ASN-105B has a wingspan of 5 meters and can carry a payload of up to 40 kg at a maximum speed of 200 km an hour. Its endurance is seven hours and it can cover up to 150 km.

An ASN-105 system is made up of six air vehicles, one main ground control station, a mobile ground control station, a photo processing shelter, a TV/infrared image interpreting shelter and a launcher.

Another system developed several years ago, the ASN-206, can perform day and night aerial reconnaissance, battlefield surveillance, target positioning and artillery shooting adjustment. The Chinese use it for border patrol, nuclear radiation survey and sample, aerial photography and disaster surveillance.

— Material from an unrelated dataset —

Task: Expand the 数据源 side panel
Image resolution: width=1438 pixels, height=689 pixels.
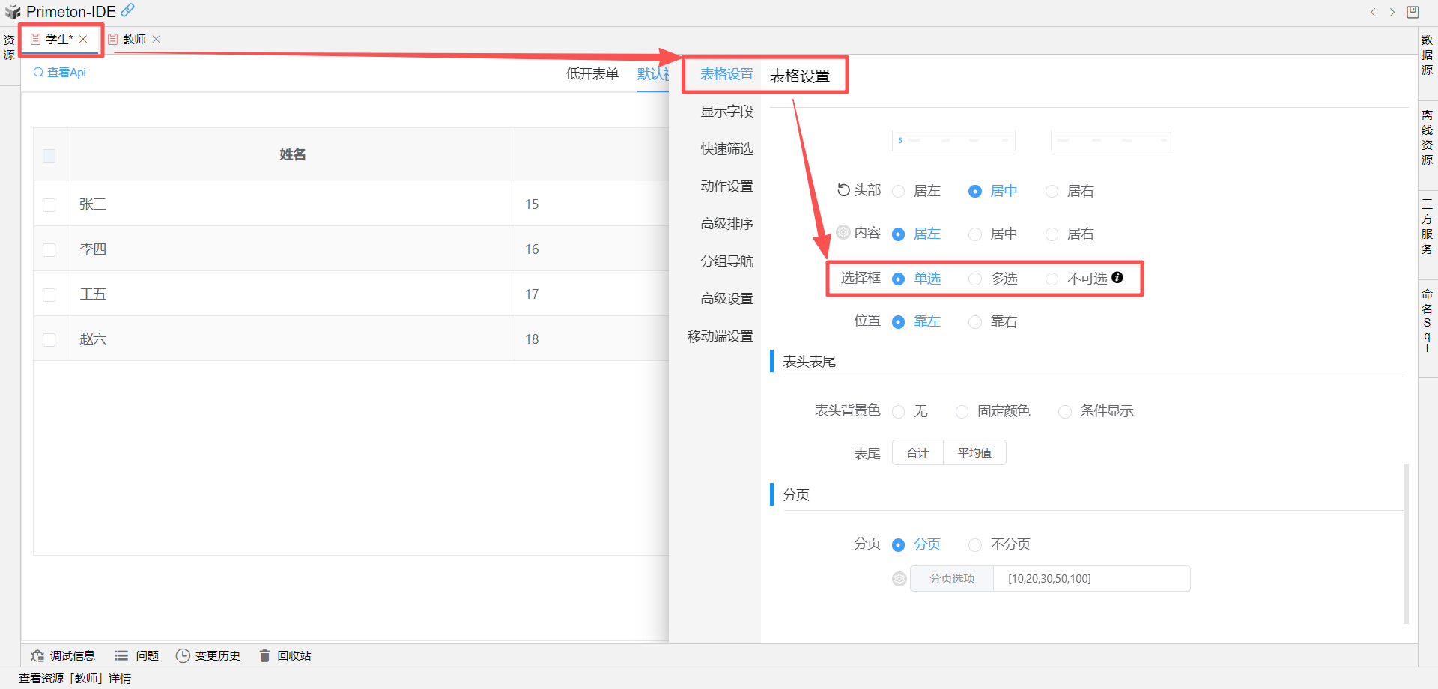Action: tap(1428, 55)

The ASN-206 has a wingspan of 6 meters and can carry a payload up to 50 km. It can travel up to 210 km per hour at heights of 6,000 meters. It can endure operations up to eight hours and cover a range of 150 km.

Mission equipment includes low light-level camera, infrared line scanner, airborne video recorder and laser altimeter. The ASN-206 system consists of one air vehicle, a power plant and a launch-and-recovery system.

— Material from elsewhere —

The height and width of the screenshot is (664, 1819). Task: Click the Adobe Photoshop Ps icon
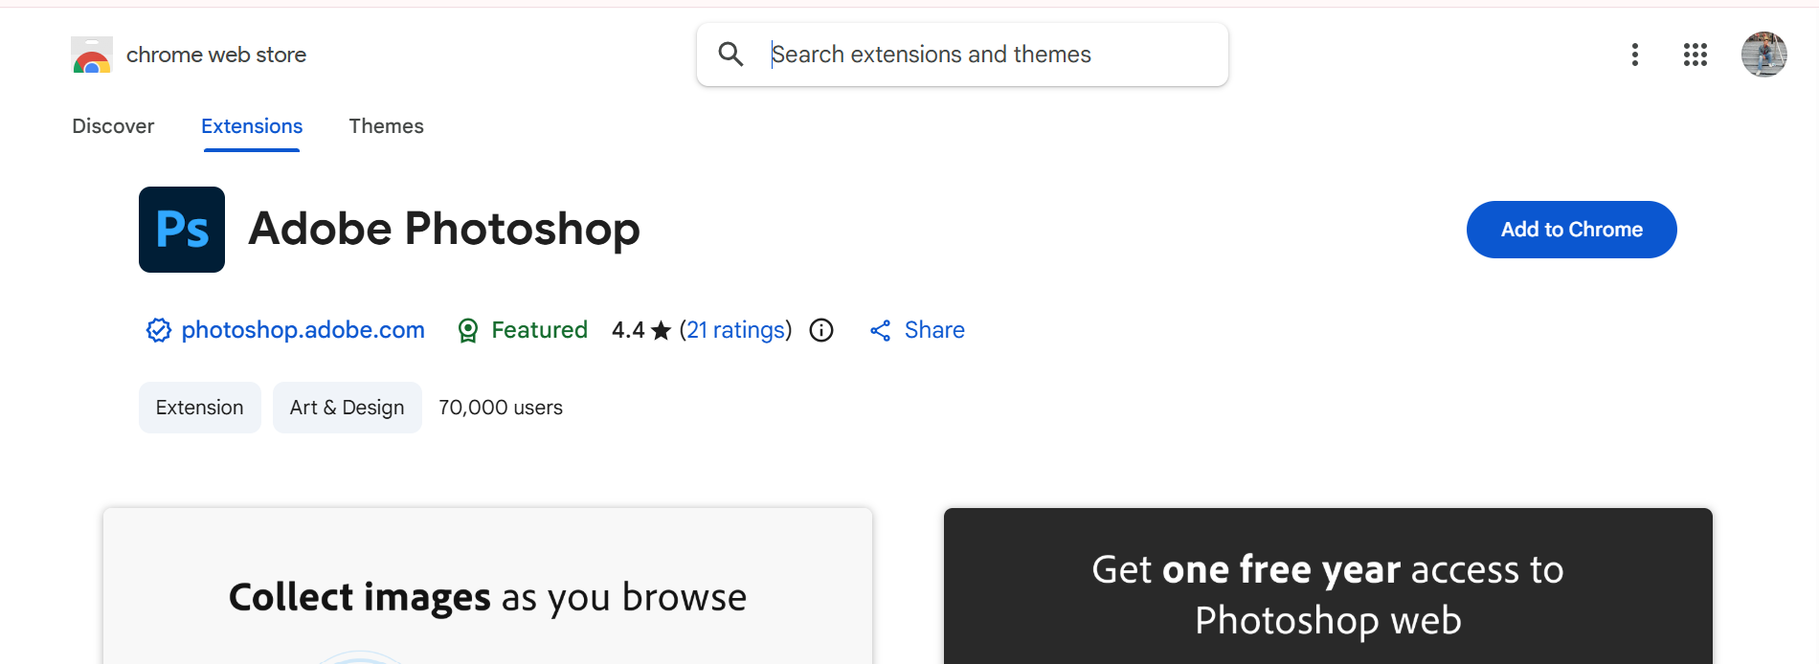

The Chinese military has operated a light UAV system and a target drone for the past 10 years, both produced by CATIC, said Ying.

The ASN-15 is a hand-launched UAV for battlefield reconnaissance and surveillance, routine patrol, as well as search and rescue. It has a wingspan of 3 meters and can operate at a speed of up to 90 km per hour. It flies at an altitude of up to 500 meters and can cover an area of up to 10 km. Launched by rail, it can be recovered by parachute or by “belly skid landing,” according to CATIC.

A system is made up of three air vehicles, a ground control station, remote control transmitter, video receiver, real-time video downlink and film camera.

The target drone, meanwhile, is being used for air-defense training, ground-to-air missile training, anti-aircraft gun training and radar training. The ASN-7 zips at 360 km per hour and can fly as high as 5,000 meters and as low as 50 meters. Its endurance is one hour. It can perform in environments as cold as minus 50 degrees Celsius or as hot as 30 degrees Celsius. It is launched by booster rocket and recovered by parachute.

China keeps updating its UAV systems, said Ying. Upgrades are “continuous with the development of avionics,” he said. Chinese UAVs are capable of autonomous flight, he said. Since 1990, “UAVs became a trend in the country’s needs.”

For foreign customers, CATIC adjusts the systems to their specific requirements, and those systems are marketed under different names, he said. CATIC is a government-owned company and also develops fighter aircraft. These have been marketed to Tanzania, Zambia, Zimbabwe, Egypt, Sri Lanka, Bangladesh and Pakistan.

CATIC is not the only organization working on UAVs. The Beijing University of Aeronautics and Astronautics developed the Chang Hong UAV—a high altitude, high subsonic speed, multi-role aircraft. It was designed to be launched from an aircraft and is able to land on either land or water.

The China Aerospace Science Technology Center is developing mini-UAVs, an endeavor started in 1999. The Najing Research Institute for Simulation Techniques has designed a surveillance UAV, while Beijing Wisewell produces the AW-4 Shark UAV and the AW-12A.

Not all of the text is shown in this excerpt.